Post by Dbug » Mon Apr 30, 2018 6:26 pm

Tom: You should probably read back the entire thread :)

The processors are not causing any problem at all, the issue is purely the ULA because they have some non deterministic internal value which make them start from one out of four different values.

When the ULA are correctly synced - this requires the use of a common clock signal, as well as some fancy throtling on the individual input clock signal they are then perfectly in sync, and just merging the wires works perfectly in RGB. No need to use the composite at all.

The challenge is not really in merging the output, it's more in finding the most bangs for the bucks, which for me at least implies to be able to still be able to run normal oric software on one machine and have it work normally: It should still be an Oric at the core.

Nightbird: The problem of this approach is that basically it makes it impossible to just use one machine to output a normal Oric game output.

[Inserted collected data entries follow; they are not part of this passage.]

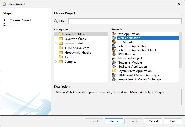Select Java with Gradle category
The height and width of the screenshot is (127, 185).
pos(75,39)
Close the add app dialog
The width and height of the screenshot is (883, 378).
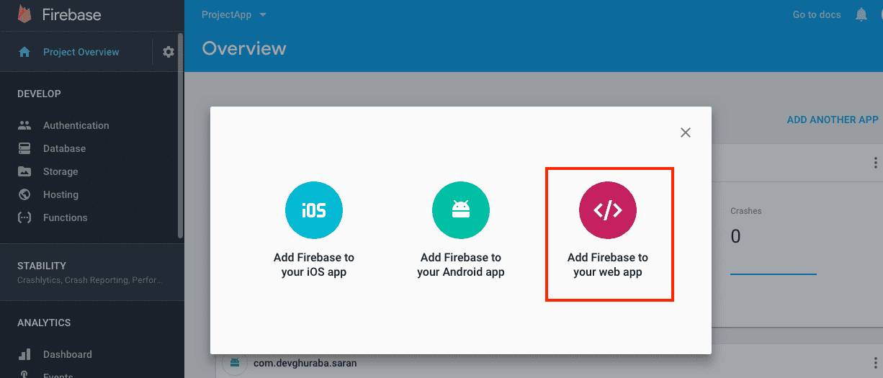pyautogui.click(x=686, y=132)
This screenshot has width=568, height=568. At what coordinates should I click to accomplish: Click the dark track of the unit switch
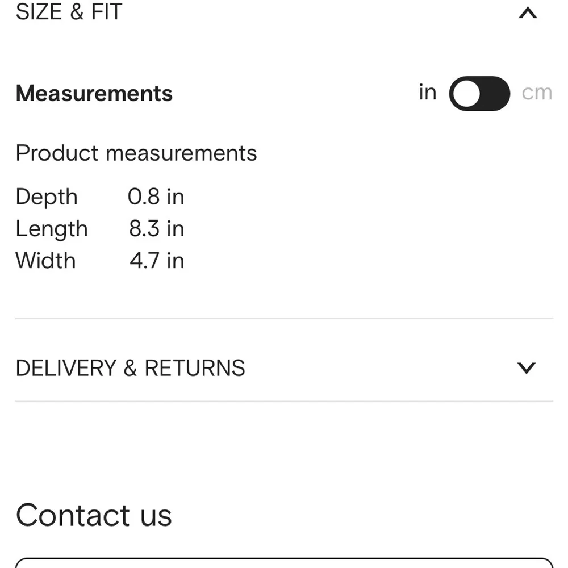click(x=495, y=94)
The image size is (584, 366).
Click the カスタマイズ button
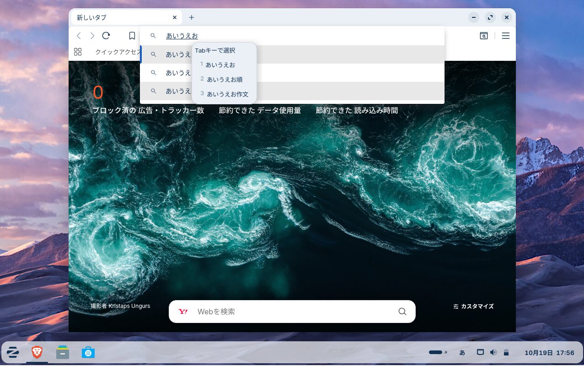473,307
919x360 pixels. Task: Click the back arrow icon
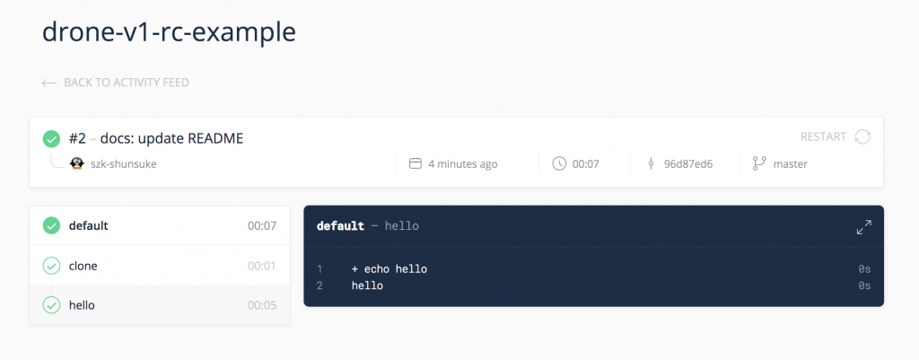(x=49, y=83)
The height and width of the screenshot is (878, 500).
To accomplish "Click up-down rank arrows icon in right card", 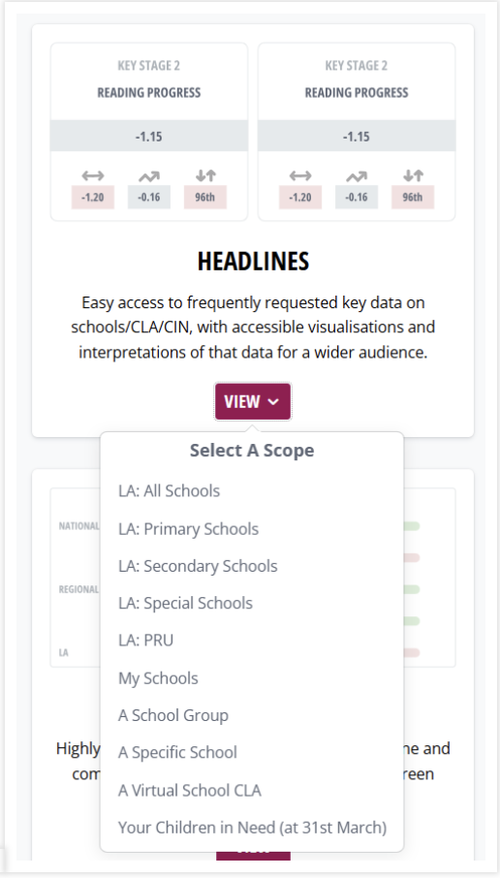I will [x=413, y=175].
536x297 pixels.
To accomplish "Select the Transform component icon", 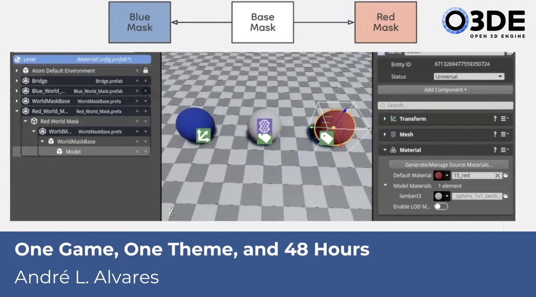I will click(394, 119).
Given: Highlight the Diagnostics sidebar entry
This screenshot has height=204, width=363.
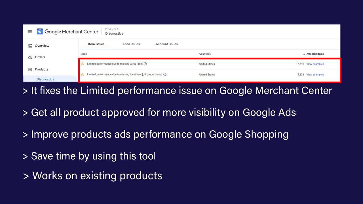Looking at the screenshot, I should coord(45,79).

A few weeks ago I formulated the question like that to some friends:
What would be the simplest/economical way to implement the following digital circuit:

Let say we have four TTL inputs (each is either 0 or 1) names A, B, C and D.

Using a simple OR gate, I can get a simple TLL mixer that outputs a 0 or 1 depending if any of these four inputs is non null, so we get a 0 output if we have all 0 inputs, and we get a 1 if at least one of the inputs is non null.

So far, so good?

What if... I wanted to get intermediate values?

Say, I still want to be in the same 0 to 1 range of voltage, but I'd like to have intermediate values based on the number of inputs that are set to 1?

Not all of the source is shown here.